Table 1. Symptoms and Signs of Carpal Tunnel Syndrome.

Table 2. Symptoms and Signs of Cubital Tunnel Syndrome

Legends

Figure 1. The classic pattern of diminished sensibility in carpal tunnel syndrome -- "splitting" of the ring finger occurs because sensibility over the ulnar aspect of the ring finger is provided by the ulnar nerve.

Figure 2. The classic pattern of diminished sensibility in cubital tunnel syndrome -- both the volar and dorsal aspects of the ring and small fingers are innervated by the ulnar nerve. "Splitting" of the ring finger classically occurs, because sensibility over the palmar radial aspect of the ring finger is provided by the median nerve.

Figure 3. Ulnar claw hand deformity. Flexion of the interphalangeal joints (by the flexor muscles innervated by the median nerve) and extension of the metacarpophalangeal joints (by the extensor muscles supplied by the radial nerve) are unopposed or weakly opposed by the intrinsic muscles of the ring and small fingers (innervated by the ulnar nerve), which normally extend the interphalangeal joints and flex the metacarpophalangeal joints.
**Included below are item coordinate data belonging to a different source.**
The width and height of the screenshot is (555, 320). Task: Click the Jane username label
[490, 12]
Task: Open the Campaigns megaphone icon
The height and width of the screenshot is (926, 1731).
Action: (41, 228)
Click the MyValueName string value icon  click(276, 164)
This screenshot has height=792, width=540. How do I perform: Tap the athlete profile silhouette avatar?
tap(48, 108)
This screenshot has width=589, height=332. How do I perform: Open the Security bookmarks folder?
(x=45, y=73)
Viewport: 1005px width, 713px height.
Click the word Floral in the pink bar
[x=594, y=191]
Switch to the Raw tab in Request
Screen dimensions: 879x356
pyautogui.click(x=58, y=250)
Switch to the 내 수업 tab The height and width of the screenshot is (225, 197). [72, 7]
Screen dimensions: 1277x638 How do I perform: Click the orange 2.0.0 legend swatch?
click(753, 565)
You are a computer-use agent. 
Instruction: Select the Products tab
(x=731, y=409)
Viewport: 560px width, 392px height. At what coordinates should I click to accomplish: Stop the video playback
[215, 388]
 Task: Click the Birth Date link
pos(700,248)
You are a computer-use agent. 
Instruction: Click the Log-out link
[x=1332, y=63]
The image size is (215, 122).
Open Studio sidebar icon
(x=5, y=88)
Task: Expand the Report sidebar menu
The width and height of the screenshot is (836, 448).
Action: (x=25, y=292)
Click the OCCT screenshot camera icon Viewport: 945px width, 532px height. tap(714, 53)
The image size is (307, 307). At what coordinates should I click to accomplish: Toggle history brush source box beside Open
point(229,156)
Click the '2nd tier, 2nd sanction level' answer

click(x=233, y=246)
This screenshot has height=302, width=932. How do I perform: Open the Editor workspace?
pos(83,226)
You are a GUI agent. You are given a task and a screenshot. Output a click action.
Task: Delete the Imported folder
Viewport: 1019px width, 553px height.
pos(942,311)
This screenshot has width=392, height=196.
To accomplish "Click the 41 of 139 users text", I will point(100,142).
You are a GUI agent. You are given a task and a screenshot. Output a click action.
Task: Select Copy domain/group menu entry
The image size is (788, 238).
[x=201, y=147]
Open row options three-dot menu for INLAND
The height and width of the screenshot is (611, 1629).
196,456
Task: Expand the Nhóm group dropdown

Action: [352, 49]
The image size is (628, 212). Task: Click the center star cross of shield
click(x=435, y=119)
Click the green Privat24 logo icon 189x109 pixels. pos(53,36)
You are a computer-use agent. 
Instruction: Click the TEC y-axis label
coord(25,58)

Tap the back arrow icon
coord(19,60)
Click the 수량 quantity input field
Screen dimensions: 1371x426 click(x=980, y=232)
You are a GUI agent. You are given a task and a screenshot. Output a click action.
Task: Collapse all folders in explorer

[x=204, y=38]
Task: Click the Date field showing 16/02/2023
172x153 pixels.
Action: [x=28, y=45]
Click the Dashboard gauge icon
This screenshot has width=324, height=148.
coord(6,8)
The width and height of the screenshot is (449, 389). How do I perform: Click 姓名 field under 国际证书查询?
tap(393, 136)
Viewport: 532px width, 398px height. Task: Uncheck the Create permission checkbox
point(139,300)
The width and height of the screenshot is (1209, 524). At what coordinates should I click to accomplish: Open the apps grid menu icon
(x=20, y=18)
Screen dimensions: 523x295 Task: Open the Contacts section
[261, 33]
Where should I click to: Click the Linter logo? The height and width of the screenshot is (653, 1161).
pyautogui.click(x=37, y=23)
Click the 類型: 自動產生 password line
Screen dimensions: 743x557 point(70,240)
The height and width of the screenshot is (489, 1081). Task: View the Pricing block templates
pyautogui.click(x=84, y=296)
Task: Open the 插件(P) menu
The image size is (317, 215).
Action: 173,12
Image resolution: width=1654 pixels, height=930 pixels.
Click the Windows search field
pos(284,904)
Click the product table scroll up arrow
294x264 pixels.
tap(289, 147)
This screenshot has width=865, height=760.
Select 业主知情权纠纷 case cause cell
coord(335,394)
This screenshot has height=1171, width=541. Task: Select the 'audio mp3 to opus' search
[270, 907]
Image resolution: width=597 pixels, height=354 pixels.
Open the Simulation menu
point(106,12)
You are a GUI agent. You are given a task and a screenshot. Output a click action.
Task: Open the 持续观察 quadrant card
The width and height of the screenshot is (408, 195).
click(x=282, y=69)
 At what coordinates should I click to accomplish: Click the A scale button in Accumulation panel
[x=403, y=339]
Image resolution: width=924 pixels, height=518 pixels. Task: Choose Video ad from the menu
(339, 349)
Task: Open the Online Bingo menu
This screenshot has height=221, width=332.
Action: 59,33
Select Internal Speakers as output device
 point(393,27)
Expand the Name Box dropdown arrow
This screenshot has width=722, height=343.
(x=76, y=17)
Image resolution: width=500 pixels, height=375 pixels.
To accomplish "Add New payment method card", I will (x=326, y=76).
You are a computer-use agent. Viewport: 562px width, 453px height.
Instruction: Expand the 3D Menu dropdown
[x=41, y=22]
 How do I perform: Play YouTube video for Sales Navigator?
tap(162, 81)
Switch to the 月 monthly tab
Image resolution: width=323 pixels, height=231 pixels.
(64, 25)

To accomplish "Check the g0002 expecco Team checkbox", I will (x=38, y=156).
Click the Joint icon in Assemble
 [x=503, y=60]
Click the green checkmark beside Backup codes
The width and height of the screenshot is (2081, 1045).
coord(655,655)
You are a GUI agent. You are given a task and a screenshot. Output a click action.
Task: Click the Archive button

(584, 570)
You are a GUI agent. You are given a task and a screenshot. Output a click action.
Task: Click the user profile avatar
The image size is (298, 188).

Figure 4. Froment’s sign: Weakness of the adductor pollicis and first dorsal interosseous muscles results in weakness of lateral (key) pinch. The affected hand attempts to compensate for this weakness by recruiting the flexor pollicis longus muscle, resulting in pronounced flexion of the interphalangeal joint of the thumb.

Figure 5. Trigger finger. Impingement of the flexor tendons beneath a relatively stenotic portion of the flexor tendon sheath (A1 pulley) results in "locking" of the affected digit in a partially flexed position.

Figures 6a through c. Eichhoff’s test for De Quervain’s tenosynovitis. The wrist is positioned in ulnar deviation, placing the abductor pollicis longus and extensor pollicis brevis tendons on stretch (Figure 6a). This maneuver alone may elicit significant pain. Inflammation within the abductor pollicis longus tendon sheath is indicated by pain on passive flexion of the thumb carpometacarpal joint (Figure 6b). Similarly, inflammation within the extensor pollicis brevis tendon sheath is suggested by pain on passive flexion of the thumb metacarpophalangeal joint (Figure 6c).